##### QUOTED TEXT #####

Dimitri Riabouchinsky's works can be classified under eight headings


  
  • Aerodynamics
  • Astrophysics
  • Ballistics
  • Subsonic, Transsonic and Supersonic Dynamics
  • Geometry
  • Hydrodynamics
  • Mathematical Philosophy 
  • Theoretical Physics

Aerodynamics


The Koutchino aerodynamic wind-tunnel dates back to the heroic epoch when very little was known about the laws of flight.

All had to be imagined and worked out : devices and methods. The field for investigation was wide and it was no easy matter to select the most important problems. Very soon, owing to a serie of researches, Koutchino took the lead.

Ten years after the foundation of the Koutchino Institute, Dimitri Riabouchinsky received from Paris the aeronautical world centre and specialists from all the world proof that his work had been very important in this period.

a) Let us note on this occasion that Dimitri Riabouchinsky's ideas on the autorotational motion and his researches on this subject, in 1905-1906 found practical confirmation only fifteen years after, when aircraft development took place after the first world war (autogyros, spin)

b) The same remark applied to the so-called "hypersustention devices" (slotted wing principle), which are now in common practice.

c) Research on propellers made at that time in Koutchino was an important step towards knowledge of propulsion and static sustention or sustention against a lateral relative wind (helicopters).

Dimitri Riabouchinsky extended his observations to wind-mills and braking-screws, by varying their relative pitch. In water, these results were confirmed in 1922, in a book entitled "Electric ship propulsion" by Commander S. M. Robinson, USA. (Simmon Broadman Publishing Company) and in 1931, by Dr. H. F. Nordström, Statens Skeppsprovningsanstalt, Götenberg, Sweden.

d) Dimitri Riabouchinsky devoted several works to the comparative study of aerodynamic wind- tunnel various systems and, in 1922, he enlightened the question of influence of wind-tunnel type and dimensions, flow turbulence and soustainment of the model on observation results. For instance, whether a thin square plate is held in the flow by its center or by its edge, a discontinuity in pressure variation is obtained or not; artificial increasing of flow turbulence has the same effect as holding the plate by its edge.

#####

#### [WORK INSTRUCTIONS]
a: List the headings under which the text on Dimitri Riabouchinsky's works classifies his works.
b: According to the text on Dimitri Riabouchinsky's works, in what years did he carry out his researches on autorotational motion?
c: Write a continuation of the text on Dimitri Riabouchinsky's works, beginning after its final sentence.
The lines after the text on Dimitri Riabouchinsky's works are separate material.

##### GIVEN MATERIAL #####

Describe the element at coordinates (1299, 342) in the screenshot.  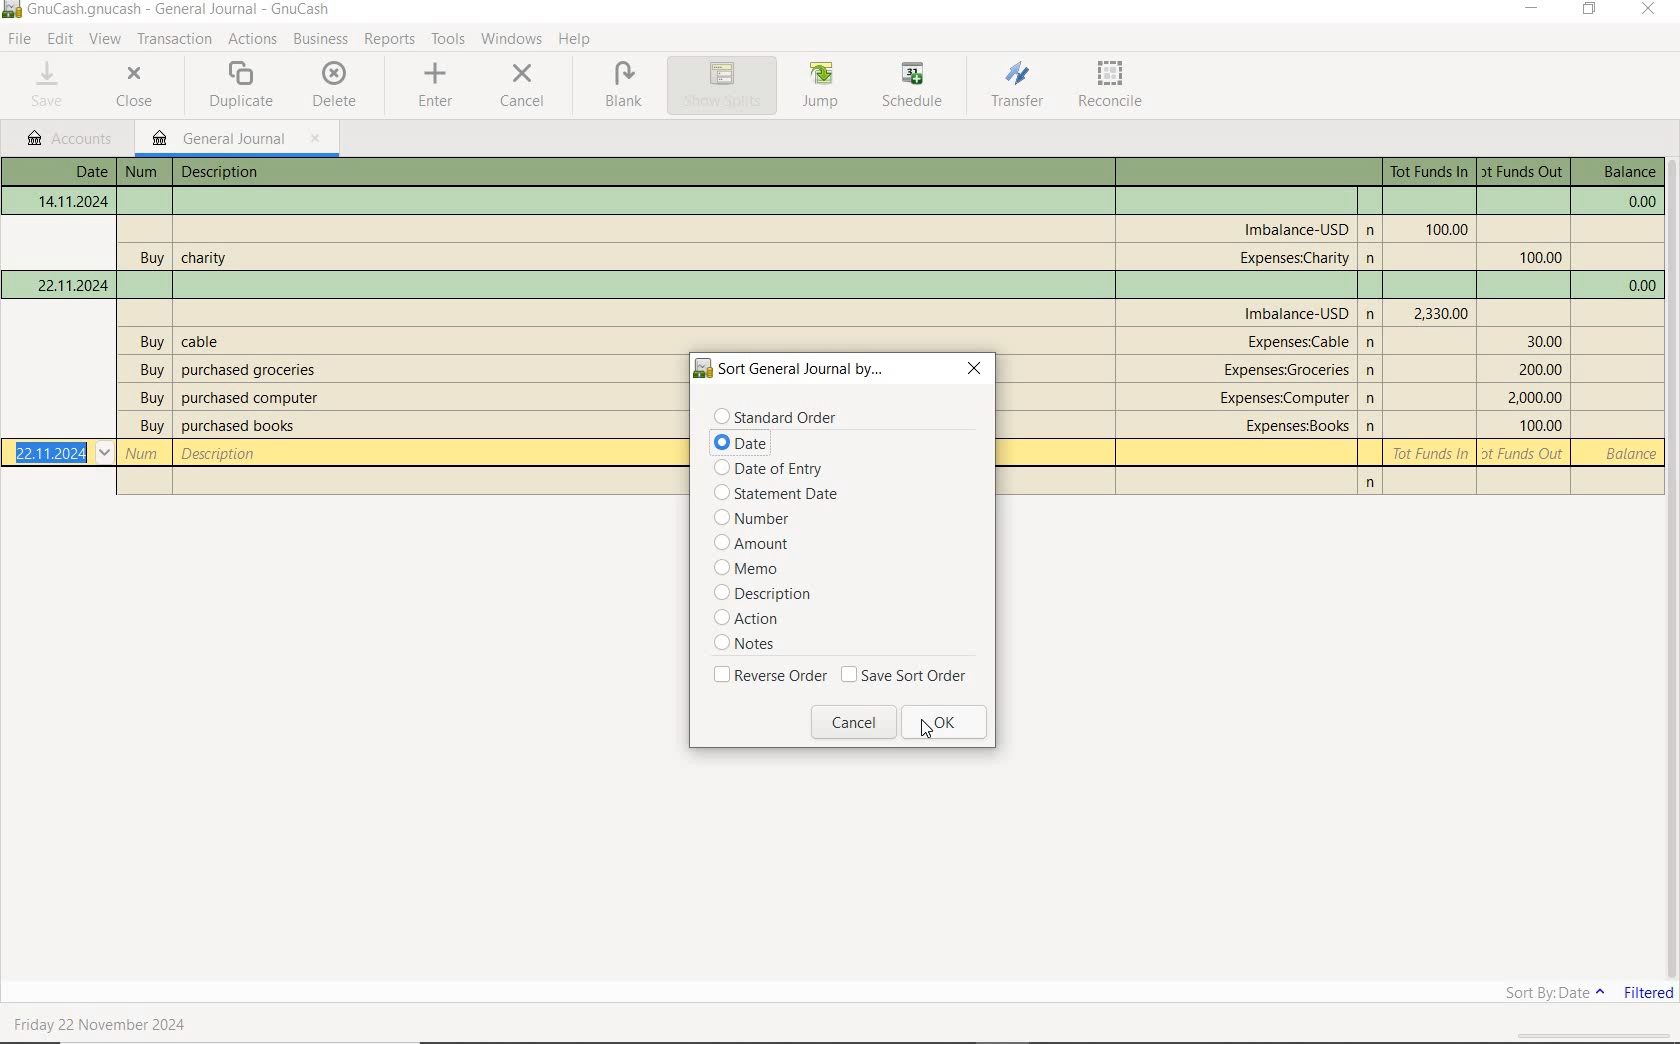
I see `account` at that location.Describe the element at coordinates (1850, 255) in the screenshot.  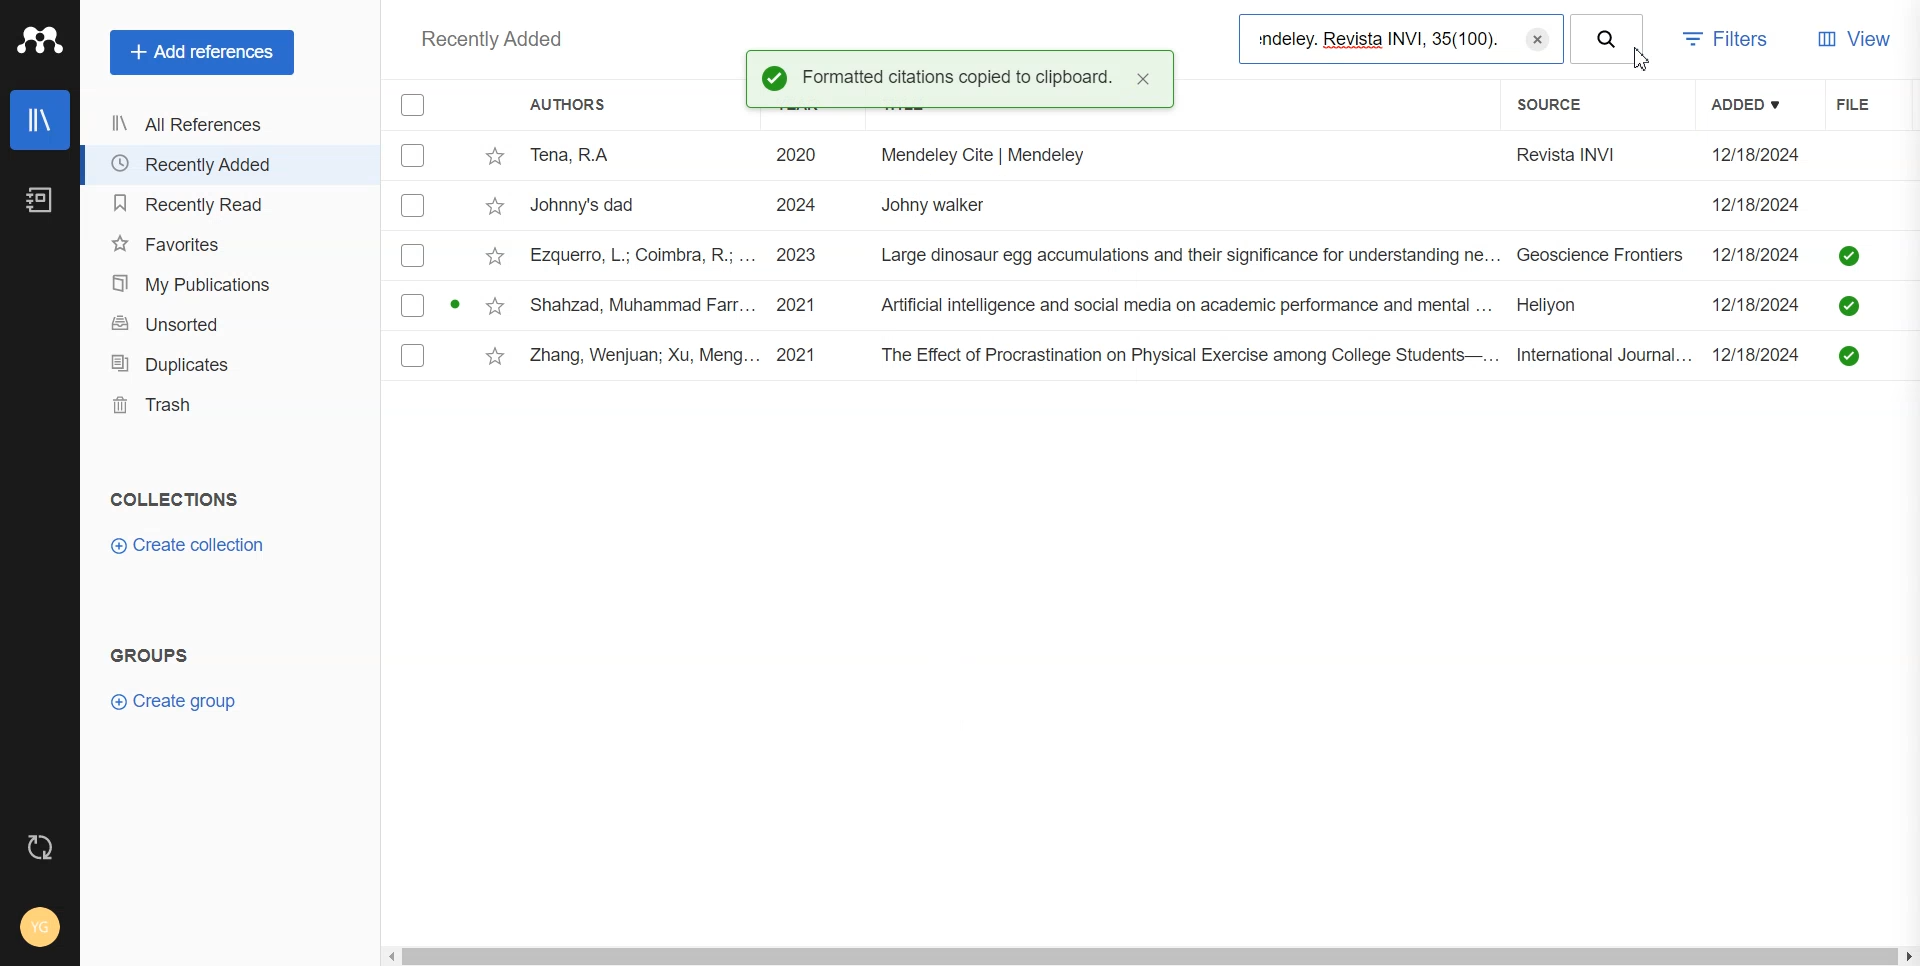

#####

#### [ANSWERS PROVIDED]
a: Aerodynamics; Astrophysics; Ballistics; Subsonic, Transsonic and Supersonic Dynamics; Geometry; Hydrodynamics; Mathematical Philosophy; Theoretical Physics

b: In 1905-1906.

c:
In 1913, in the article "Flüssigkeitsbewegung" published in the first edition of the Handwörterbuch der Naturwissenschaften and in the extract of this article entitled "Lehre von der Flüssigkeits und Gasbewegung", L. Prandlt, referring to the sharp maximum and the discontinuity in the resistance rate of a plate, wrote: "In a turbulent flow the phenomenon no longer exists (Riabouchinsky)."

e) We are indebted to Dimitri Riabouchinsky for an interesting method aerodynamic spectra, pertaining to visualization of air flows around on obstacle placed upon an horizontal metallic plate besprinkled with lycopod powder. Stream line appearance is determined in the lycopod powder by striking the border of the surface. Dimitri Riabouchinsky named this phenomenon "boundary layer striation". According to a theory, he developed, vortex lines are orthogonal with flow lines within close vicinity from the surface; but, if the kinematic viscosity is insufficient, vortex lines and stream lines tend to coincide within a certain distance from the surface. This striation is found again when using wet paint, instead of lycopod powder, in water (Barillon, Hinderks, Winter), in a subsonic high speed wind tunnel (Higgins, Jacobs, Weick) and in a supersonic wind tunnel (Riabouchinsky, Wolkowisky, Katlama).

Dimitri Riabouchinsky demonstrated, in 1930 that stream lines could be obtained by Hele Shaw's method in cyclic movements when a suitable "barrier" is introduced between the glass walls.

Mrs V. Popovitch-Schneider applied this theory to calculate the shape of theses "barriers" in the case of certain movements with circulation, and experimentally confirmed it.

f) As early as 1908, Dimitri Riabouchinsky undertook the study of air friction, using the momentum projection theorem, and constructed an apparatus based on this principle. He completed this research by studying discs rotating in their plane, in air and in water. He was the first, to apply integral equations to the study of laminar and turbulent frictional resistance.

g) In January 1910 he studied the movements of plain and articulated pendulums, the initial oscillations of witch are determined by Bénard's alternative eddies.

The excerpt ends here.